Repudio a la elitización de la Universidad de Tsile

por Richard Sandoval



Sobre Richard Sandoval

Director en @noesnalaferia y conductor en @RNuevoMundo y @subelaradio. Autor de libros Soy Periférico y Colo Colo ya no es de Chile. Periodista @uchile

De un tiempo a esta parte, poco se saca en limpio comparando a la Universidad Católica con la Universidad de Chile. El legado republicano y laico que otrora consistía en un resguardo de la reserva libertaria de la nación, hoy se extingue en los desvaríos de la clase alta. 

Con la implementación de la PSU, en 2003, y el boom extraordinario de las universidades privadas, la segmentación por estrato social en la educación superior se encargó de evidenciar lo que somos como país: un bonito modelo al servicio de la burguesía. Es triste pasearse hoy por los pasillos de la Chile, por sus facultades y fiestas masivas, y comprobar que la endogamia no es sólo privilegio de Campus San Joaquín.

Es lamentable hacer un análisis de sus colectivos políticos y comprobar que se ha convertido en un club de ex alumnos de colegio hippie alternativo y/o cuico tradicional. Saint George, San Ignacio (con el respeto que merecen los jesuitas y el Papa Francisco), Pancho de Miranda y privados de regiones exponen sus visiones de vida provenientes en su mayoría desde la comodidad.

Peor es la situación cuando ese origen pagado se lleva a las dinámicas socioculturales. Abundan los afters a los que sólo se  llega en auto y curao, con poleras con cuello cortado y zapatillas de skate sin haber jamás pisado una tabla. El circuito de carrete donde la paja retórica se basa en quien es más de izquierda, exponiendo sus aventuras por La Habana, vibra mientras se piden promos por delivery. La noche revolucionaria sigue dando a elegir a los huéspedes entre la pieza de la nana o el sofá del departamento. De fondo, Villa Cariño, Guachupé o cualquier “nueva cumbia” que considere “jarana”.

¿Se habrá imaginado hace más de 170 años Don Andrés Bello que su sueño bolivariano se iba a convertir en un depósito de privilegios pajeros? El “Libertador Intelectual de América” se sacude en su tumba ante cada consigna esgrimida desde la sala Andrónico Luksic de Fen.

Si bien siempre el pueblo en la Chile ha sido minoría y ha debido enfrentarse a las lógicas discriminadoras de los herederos del feudo, hoy lo es más que nunca. Tener gustos populares en la Chile es integrarse al lote de lo kitsch. Destinado a Plaza Brasil. Lo triste es que la mayoría se somete a los intereses de la burguesía, acatando sus condiciones materiales como el discurso político a considerar.  Como eje de la moral.

Auto-ingeniería-Fen-minas-promo-Barcelona. Todo en una noche de locura y libertad, en la cual siempre se les sale la clase, en uno u otro comentario.
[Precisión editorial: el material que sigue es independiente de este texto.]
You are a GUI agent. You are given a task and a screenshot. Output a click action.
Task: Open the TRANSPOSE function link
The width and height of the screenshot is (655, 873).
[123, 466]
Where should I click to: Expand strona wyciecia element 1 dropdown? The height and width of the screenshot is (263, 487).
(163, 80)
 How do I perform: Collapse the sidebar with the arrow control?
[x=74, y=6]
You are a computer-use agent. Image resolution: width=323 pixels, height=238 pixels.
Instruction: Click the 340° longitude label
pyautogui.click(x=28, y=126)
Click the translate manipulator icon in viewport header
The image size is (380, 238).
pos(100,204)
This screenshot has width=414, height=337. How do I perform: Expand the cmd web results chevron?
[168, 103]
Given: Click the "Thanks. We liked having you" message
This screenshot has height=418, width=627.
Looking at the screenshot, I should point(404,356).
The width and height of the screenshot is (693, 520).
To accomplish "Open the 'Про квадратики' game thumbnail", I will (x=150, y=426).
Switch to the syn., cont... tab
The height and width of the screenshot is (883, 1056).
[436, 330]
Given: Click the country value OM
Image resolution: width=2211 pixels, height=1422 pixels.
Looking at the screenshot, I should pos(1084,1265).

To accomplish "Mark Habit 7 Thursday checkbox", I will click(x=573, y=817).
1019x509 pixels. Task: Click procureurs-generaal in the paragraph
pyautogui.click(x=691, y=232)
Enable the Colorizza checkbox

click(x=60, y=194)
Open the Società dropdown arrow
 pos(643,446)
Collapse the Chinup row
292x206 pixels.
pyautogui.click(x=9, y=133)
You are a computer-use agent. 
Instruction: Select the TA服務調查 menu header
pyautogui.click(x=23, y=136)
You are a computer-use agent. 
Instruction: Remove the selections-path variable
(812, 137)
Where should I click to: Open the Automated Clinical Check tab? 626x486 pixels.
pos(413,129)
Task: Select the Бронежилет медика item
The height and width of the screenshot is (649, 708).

Se pican a hippies y se van a vacacionar por las europas con su tía concerta, para después situarse “a la izquierda del PC”. 

Pero más irritante que la obvia elitización de las carreras rentables, es la estética “popular” desarrollada en los campus JGM y Antumapu. Emblemas del abajismo. Más allá de la caricatura del guayabero con rastas, lo último es picarse a natura; sembrando campos en el altiplano y entregando la vida a la espiritualidad con la plata del papá, a quien no duda en llamar cuando las situaciones extremas lo exigen. ¡Trabajen!

Todo esto, mientras el rector cacha que el negocio es formidable, y manda a sus alumnos a captar estudiantes a los colegios más exclusivos del país. Todo esto, mientras los profesores se sienten orgullosos porque este años llegaron tres alumnos del Manquehue o La Girouette a la facultad, para mostrarle al mundo empresarial que somos gente de bien. Todo esto, mientras el pueblo se olvida de la Chile como posibilidad de estudio, progreso e igualdad, matriculándose en la Santo Tomás o la Autónoma para carretiar como en el barrio y trabajar desde abajo. No hay propedéutico que os salve.